- _DATA UNDER STUDY_
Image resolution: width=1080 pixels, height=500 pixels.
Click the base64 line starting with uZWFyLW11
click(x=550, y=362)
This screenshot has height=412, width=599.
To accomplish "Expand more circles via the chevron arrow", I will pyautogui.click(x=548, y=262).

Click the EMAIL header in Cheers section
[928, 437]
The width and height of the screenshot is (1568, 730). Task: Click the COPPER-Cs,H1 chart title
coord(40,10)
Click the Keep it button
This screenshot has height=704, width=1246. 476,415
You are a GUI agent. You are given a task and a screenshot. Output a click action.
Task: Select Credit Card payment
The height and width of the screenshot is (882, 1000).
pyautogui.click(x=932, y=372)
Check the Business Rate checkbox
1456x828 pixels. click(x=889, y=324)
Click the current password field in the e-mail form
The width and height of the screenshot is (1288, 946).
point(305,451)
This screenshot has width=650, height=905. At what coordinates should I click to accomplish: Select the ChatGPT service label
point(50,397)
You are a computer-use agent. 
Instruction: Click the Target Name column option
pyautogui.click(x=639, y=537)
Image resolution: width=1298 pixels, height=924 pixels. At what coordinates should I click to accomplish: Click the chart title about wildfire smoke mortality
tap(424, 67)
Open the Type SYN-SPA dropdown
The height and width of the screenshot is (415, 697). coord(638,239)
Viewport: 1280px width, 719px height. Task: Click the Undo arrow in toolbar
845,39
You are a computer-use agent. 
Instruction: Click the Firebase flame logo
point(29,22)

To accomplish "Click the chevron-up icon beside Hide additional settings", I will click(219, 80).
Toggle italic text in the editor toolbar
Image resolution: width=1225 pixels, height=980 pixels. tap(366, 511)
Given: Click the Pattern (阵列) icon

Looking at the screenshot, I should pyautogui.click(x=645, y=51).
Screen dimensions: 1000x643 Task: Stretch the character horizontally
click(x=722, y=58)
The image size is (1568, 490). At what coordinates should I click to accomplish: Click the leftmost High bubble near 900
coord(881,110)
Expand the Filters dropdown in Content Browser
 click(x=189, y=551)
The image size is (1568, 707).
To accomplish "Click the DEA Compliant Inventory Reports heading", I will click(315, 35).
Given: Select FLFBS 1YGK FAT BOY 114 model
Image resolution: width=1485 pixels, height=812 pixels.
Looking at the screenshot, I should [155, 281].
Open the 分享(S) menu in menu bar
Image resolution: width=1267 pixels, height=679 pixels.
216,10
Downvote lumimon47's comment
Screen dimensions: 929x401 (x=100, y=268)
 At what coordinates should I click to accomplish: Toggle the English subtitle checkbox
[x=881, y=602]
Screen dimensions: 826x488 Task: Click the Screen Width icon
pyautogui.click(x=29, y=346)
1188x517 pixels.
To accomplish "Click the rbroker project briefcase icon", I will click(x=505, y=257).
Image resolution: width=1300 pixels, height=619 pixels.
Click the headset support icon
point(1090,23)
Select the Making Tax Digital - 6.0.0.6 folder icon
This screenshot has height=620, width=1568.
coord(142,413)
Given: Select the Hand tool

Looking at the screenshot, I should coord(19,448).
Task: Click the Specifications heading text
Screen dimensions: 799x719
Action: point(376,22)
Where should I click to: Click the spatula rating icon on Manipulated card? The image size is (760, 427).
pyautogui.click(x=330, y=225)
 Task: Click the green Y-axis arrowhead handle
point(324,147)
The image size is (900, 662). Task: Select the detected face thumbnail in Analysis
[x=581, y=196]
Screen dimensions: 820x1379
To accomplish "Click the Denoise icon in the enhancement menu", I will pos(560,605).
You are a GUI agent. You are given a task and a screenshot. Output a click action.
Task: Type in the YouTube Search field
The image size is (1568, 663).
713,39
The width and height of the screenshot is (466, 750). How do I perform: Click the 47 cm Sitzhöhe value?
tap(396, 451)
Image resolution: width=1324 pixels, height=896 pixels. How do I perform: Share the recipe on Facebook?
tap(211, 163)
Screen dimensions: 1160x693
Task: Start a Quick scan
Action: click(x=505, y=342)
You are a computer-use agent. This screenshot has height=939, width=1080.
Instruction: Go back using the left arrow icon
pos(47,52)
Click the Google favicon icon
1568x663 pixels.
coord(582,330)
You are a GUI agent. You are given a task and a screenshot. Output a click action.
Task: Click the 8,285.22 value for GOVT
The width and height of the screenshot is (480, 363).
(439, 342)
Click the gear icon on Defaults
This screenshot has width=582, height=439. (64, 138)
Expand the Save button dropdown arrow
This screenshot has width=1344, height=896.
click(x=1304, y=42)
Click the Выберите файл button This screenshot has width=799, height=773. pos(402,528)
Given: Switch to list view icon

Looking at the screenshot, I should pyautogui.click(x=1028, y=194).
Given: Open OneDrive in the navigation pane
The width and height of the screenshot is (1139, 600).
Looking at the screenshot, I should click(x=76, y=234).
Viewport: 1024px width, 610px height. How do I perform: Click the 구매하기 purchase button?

- _PROBLEM REQUIREMENTS_
Transcribe the full set of records precisely.

- _SOLUTION TO THIS EXERCISE_
Image resolution: width=1080 pixels, height=500 pixels.
Click the base64 line starting with uZWFyLW11
click(x=550, y=362)
This screenshot has height=412, width=599.
To accomplish "Expand more circles via the chevron arrow", I will pyautogui.click(x=548, y=262).

Click the EMAIL header in Cheers section
[928, 437]
The width and height of the screenshot is (1568, 730). Task: Click the COPPER-Cs,H1 chart title
coord(40,10)
Click the Keep it button
This screenshot has height=704, width=1246. 476,415
You are a GUI agent. You are given a task and a screenshot. Output a click action.
Task: Select Credit Card payment
The height and width of the screenshot is (882, 1000).
pyautogui.click(x=932, y=372)
Check the Business Rate checkbox
1456x828 pixels. click(x=889, y=324)
Click the current password field in the e-mail form
The width and height of the screenshot is (1288, 946).
point(305,451)
This screenshot has width=650, height=905. At what coordinates should I click to accomplish: Select the ChatGPT service label
point(50,397)
You are a computer-use agent. 
Instruction: Click the Target Name column option
pyautogui.click(x=639, y=537)
Image resolution: width=1298 pixels, height=924 pixels. At what coordinates should I click to accomplish: Click the chart title about wildfire smoke mortality
tap(424, 67)
Open the Type SYN-SPA dropdown
The height and width of the screenshot is (415, 697). coord(638,239)
Viewport: 1280px width, 719px height. Task: Click the Undo arrow in toolbar
845,39
You are a computer-use agent. 
Instruction: Click the Firebase flame logo
point(29,22)

To accomplish "Click the chevron-up icon beside Hide additional settings", I will click(219, 80).
Toggle italic text in the editor toolbar
Image resolution: width=1225 pixels, height=980 pixels. tap(366, 511)
Given: Click the Pattern (阵列) icon

Looking at the screenshot, I should pyautogui.click(x=645, y=51).
Screen dimensions: 1000x643 Task: Stretch the character horizontally
click(x=722, y=58)
The image size is (1568, 490). At what coordinates should I click to accomplish: Click the leftmost High bubble near 900
coord(881,110)
Expand the Filters dropdown in Content Browser
 click(x=189, y=551)
The image size is (1568, 707).
To accomplish "Click the DEA Compliant Inventory Reports heading", I will click(315, 35).
Given: Select FLFBS 1YGK FAT BOY 114 model
Image resolution: width=1485 pixels, height=812 pixels.
Looking at the screenshot, I should [155, 281].
Open the 分享(S) menu in menu bar
Image resolution: width=1267 pixels, height=679 pixels.
216,10
Downvote lumimon47's comment
Screen dimensions: 929x401 (x=100, y=268)
 At what coordinates should I click to accomplish: Toggle the English subtitle checkbox
[x=881, y=602]
Screen dimensions: 826x488 Task: Click the Screen Width icon
pyautogui.click(x=29, y=346)
1188x517 pixels.
To accomplish "Click the rbroker project briefcase icon", I will click(x=505, y=257).
Image resolution: width=1300 pixels, height=619 pixels.
Click the headset support icon
point(1090,23)
Select the Making Tax Digital - 6.0.0.6 folder icon
This screenshot has height=620, width=1568.
coord(142,413)
Given: Select the Hand tool

Looking at the screenshot, I should coord(19,448).
Task: Click the Specifications heading text
Screen dimensions: 799x719
Action: point(376,22)
Where should I click to: Click the spatula rating icon on Manipulated card? The image size is (760, 427).
pyautogui.click(x=330, y=225)
 Task: Click the green Y-axis arrowhead handle
point(324,147)
The image size is (900, 662). Task: Select the detected face thumbnail in Analysis
[x=581, y=196]
Screen dimensions: 820x1379
To accomplish "Click the Denoise icon in the enhancement menu", I will pos(560,605).
You are a GUI agent. You are given a task and a screenshot. Output a click action.
Task: Type in the YouTube Search field
The image size is (1568, 663).
713,39
The width and height of the screenshot is (466, 750). How do I perform: Click the 47 cm Sitzhöhe value?
tap(396, 451)
Image resolution: width=1324 pixels, height=896 pixels. How do I perform: Share the recipe on Facebook?
tap(211, 163)
Screen dimensions: 1160x693
Task: Start a Quick scan
Action: click(x=505, y=342)
You are a computer-use agent. This screenshot has height=939, width=1080.
Instruction: Go back using the left arrow icon
pos(47,52)
Click the Google favicon icon
1568x663 pixels.
coord(582,330)
You are a GUI agent. You are given a task and a screenshot. Output a click action.
Task: Click the 8,285.22 value for GOVT
The width and height of the screenshot is (480, 363).
(439, 342)
Click the gear icon on Defaults
This screenshot has width=582, height=439. (64, 138)
Expand the Save button dropdown arrow
This screenshot has width=1344, height=896.
click(x=1304, y=42)
Click the Выберите файл button This screenshot has width=799, height=773. pos(402,528)
Given: Switch to list view icon

Looking at the screenshot, I should pyautogui.click(x=1028, y=194).
Given: Open OneDrive in the navigation pane
The width and height of the screenshot is (1139, 600).
Looking at the screenshot, I should click(x=76, y=234).
Viewport: 1024px width, 610px height. How do I perform: Click the 구매하기 purchase button?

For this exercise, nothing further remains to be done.